Is the Relational Database Doomed?

← Back to Stories (view on slashdot.org)

Is the Relational Database Doomed?

Posted by ScuttleMonkey on Friday February 13, 2009 @09:12AM from the just-more-tools-in-the-bucket dept.

DB Guy writes "There's an article over on Read Write Web about what the future of relational databases looks like when faced with new challenges to its dominance from key/value stores, such as SimpleDB, CouchDB, Project Voldemort and BigTable. The conclusion suggests that relational databases and key value stores aren't really mutually exclusive and instead are different tools for different requirements."

17 of 344 comments (clear)

Min score:

Reason:

Sort:

new record by hguorbray · 2009-02-13 09:14 · Score: 5, Interesting

that's efficient -a summary that refutes the inflammatory headline
I'm just sayin'
Yes, but not soon. by pwnies · 2009-02-13 09:17 · Score: 3, Interesting

The flexibility offered in key/value databases is simply too good of a feature to pass up. However, do you really think you can get people to give up MSSQL? It'll be nice for smaller projects, but corporations wont even consider it for a number of years.
1. Re:Yes, but not soon. by SanityInAnarchy · 2009-02-13 09:24 · Score: 3, Interesting
  
  do you really think you can get people to give up MSSQL?
  In favor of MySQL, PostgreSQL, SQLite, even Oracle, yes, I do.
  
  corporations wont even consider it for a number of years.
  You must have some specific corporations in mind, because I've known many corporations to use each of the above technologies. In fact, SQLite is one of the most popular databases ever.
  No, the reason it's not soon is because these other ones (CouchDB) aren't mature, and the ones that are (BigTable) aren't available at any price.
  
  --
  Don't thank God, thank a doctor!

| REQUEST 1 |
In the relational database thread, which database does one commenter call one of the most popular ever?
The thread and the entries come from unrelated sources.

| DATA FOR REVIEW |
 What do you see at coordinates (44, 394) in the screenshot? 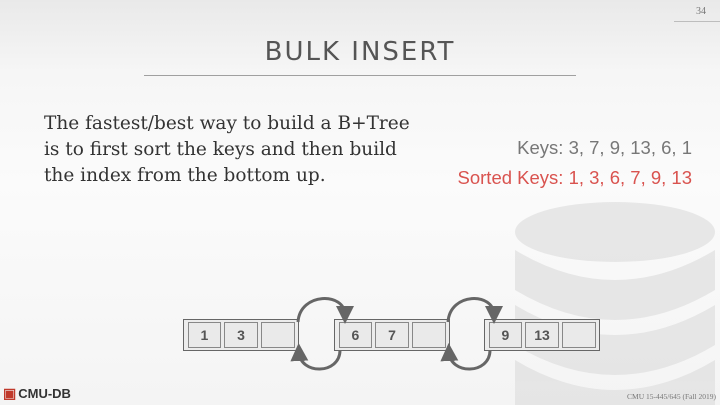
I see `footer-logo-text: CMU-DB` at bounding box center [44, 394].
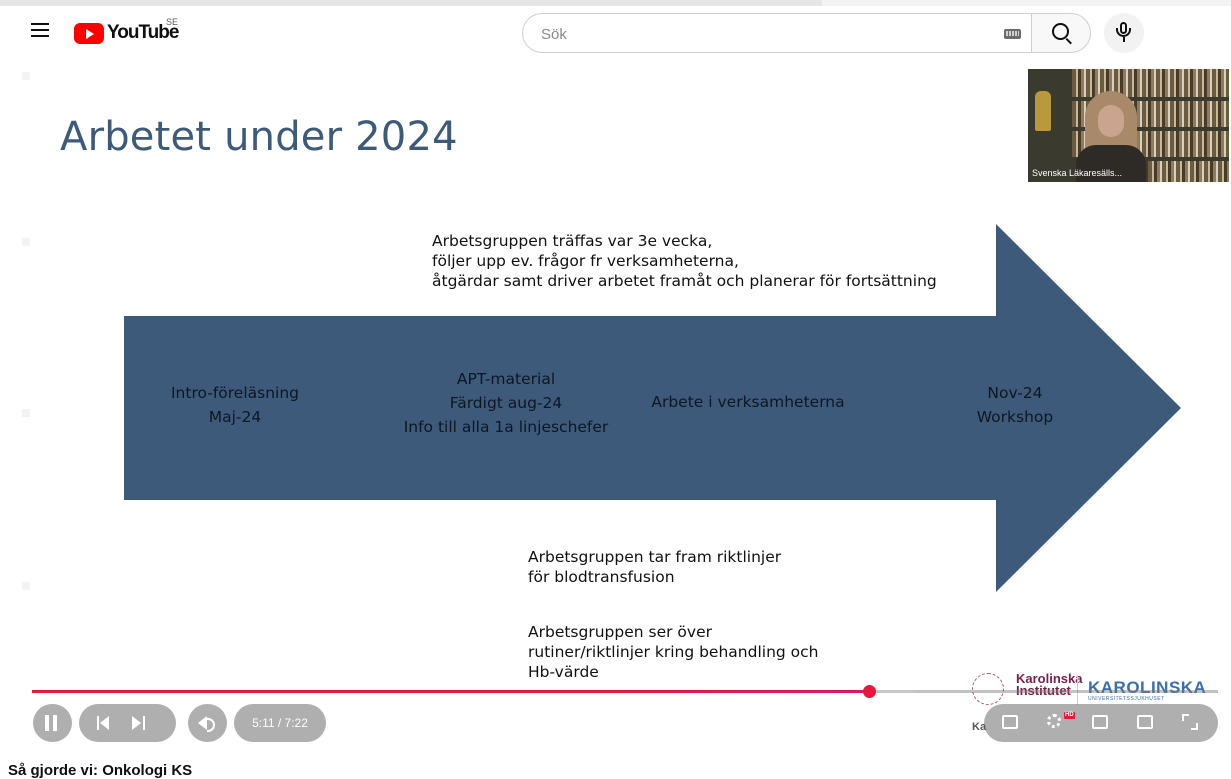  What do you see at coordinates (1015, 417) in the screenshot?
I see `arrow-label-line: Workshop` at bounding box center [1015, 417].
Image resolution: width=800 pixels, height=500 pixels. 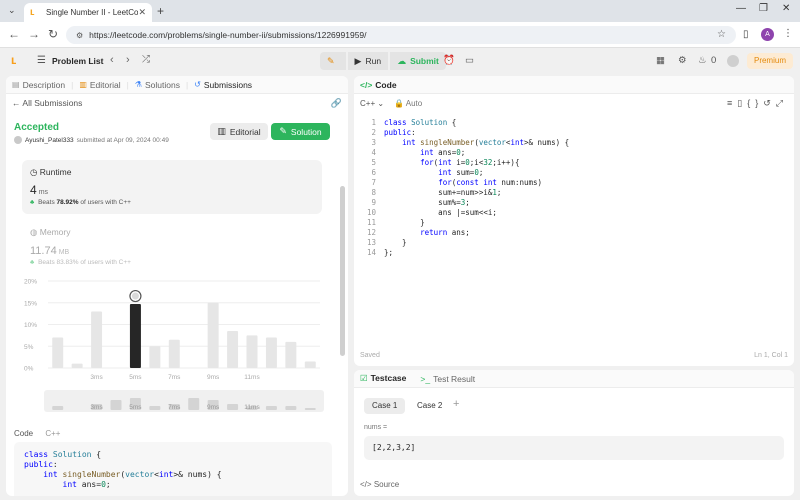 I want to click on language-select: C++ ⌄, so click(x=372, y=104).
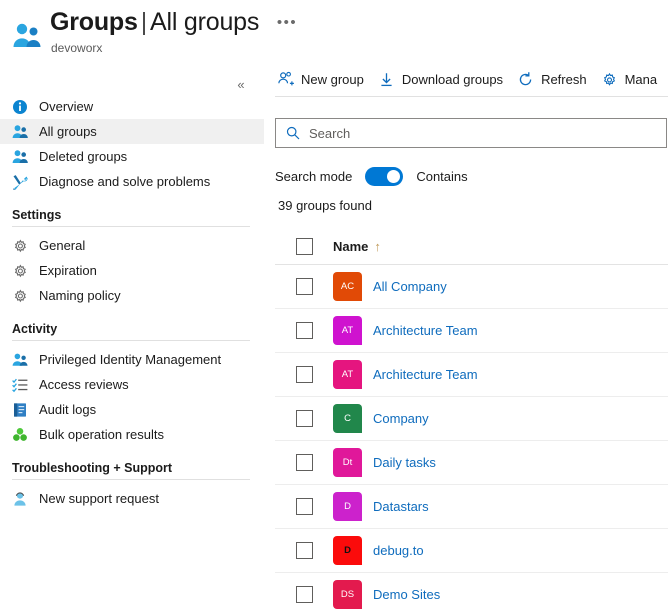 The height and width of the screenshot is (609, 668). What do you see at coordinates (132, 270) in the screenshot?
I see `sidebar-item-expiration: Expiration` at bounding box center [132, 270].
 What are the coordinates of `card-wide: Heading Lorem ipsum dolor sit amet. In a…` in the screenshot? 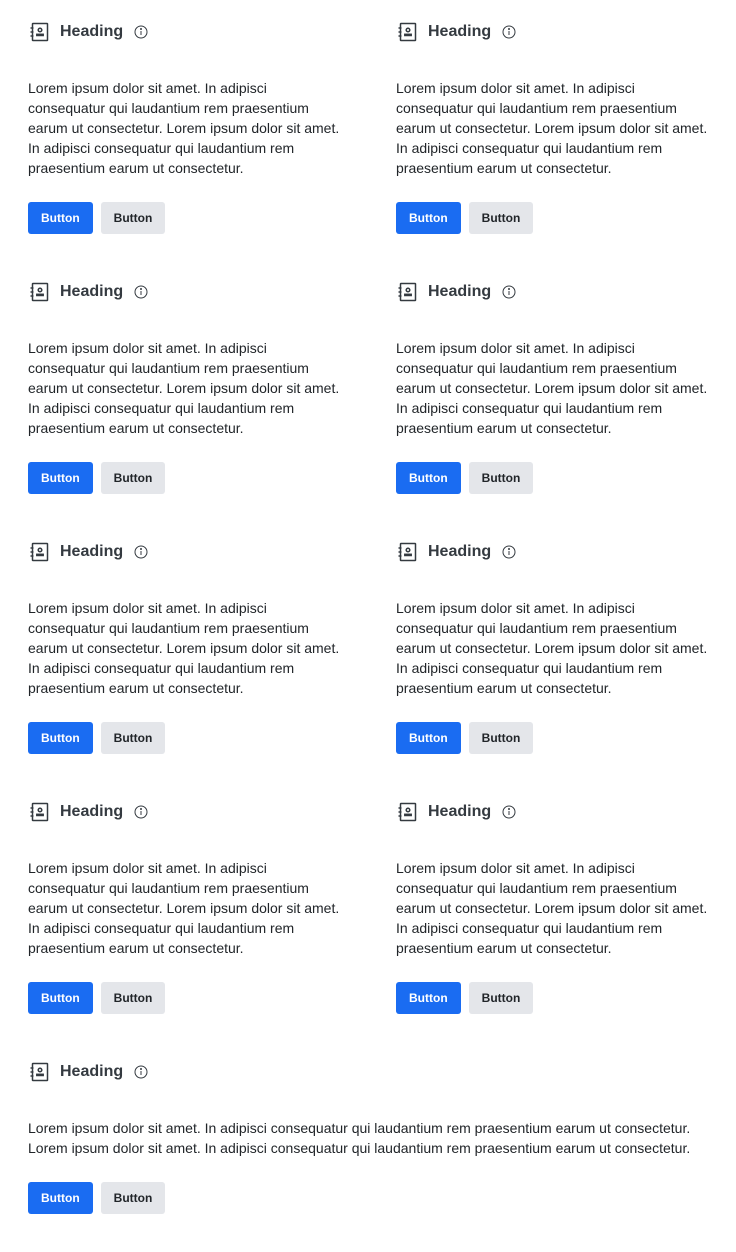 It's located at (368, 1152).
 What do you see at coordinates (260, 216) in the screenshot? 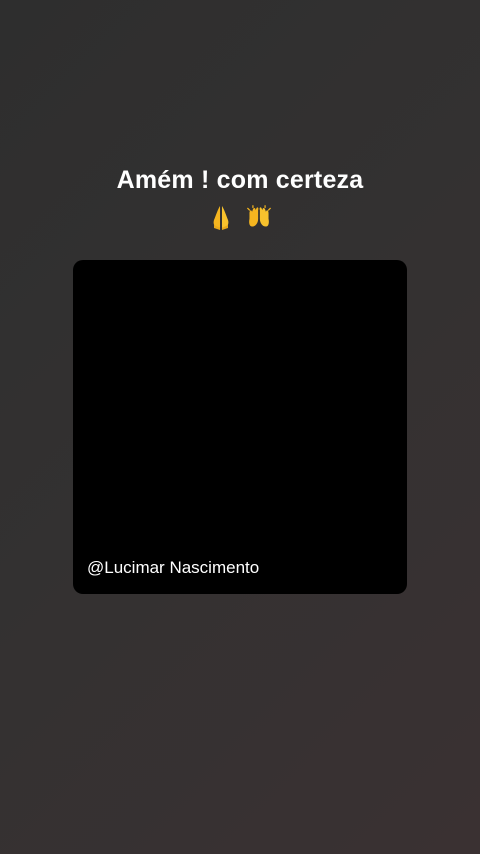
I see `raising-hands-icon` at bounding box center [260, 216].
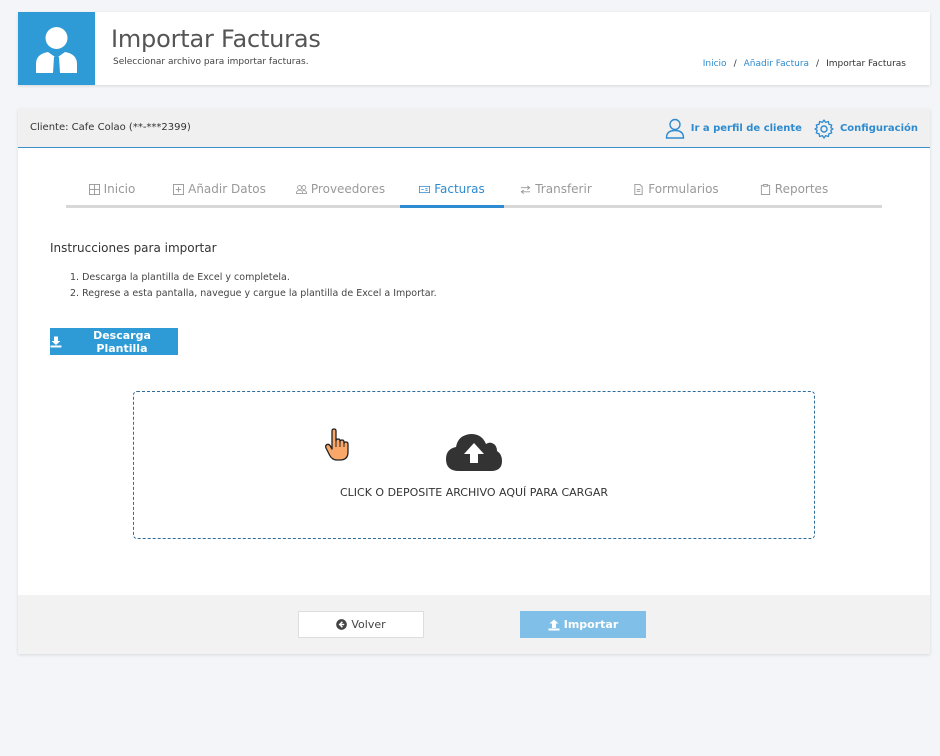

| REQUEST 2 |
Convert the entries, starting at the first line of the entries and ending at the line that contains "center [1015, 417].", into a JSON list of strings with one string per line and no blank lines. Leave the pictures out.

| EXERCISE ANSWER 1 |
SQLite

| EXERCISE ANSWER 2 |
[
  " What do you see at coordinates (44, 394) in the screenshot? ",
  "I see `footer-logo-text: CMU-DB` at bounding box center [44, 394].",
  "  What do you see at coordinates (1015, 417) in the screenshot?",
  "I see `arrow-label-line: Workshop` at bounding box center [1015, 417]."
]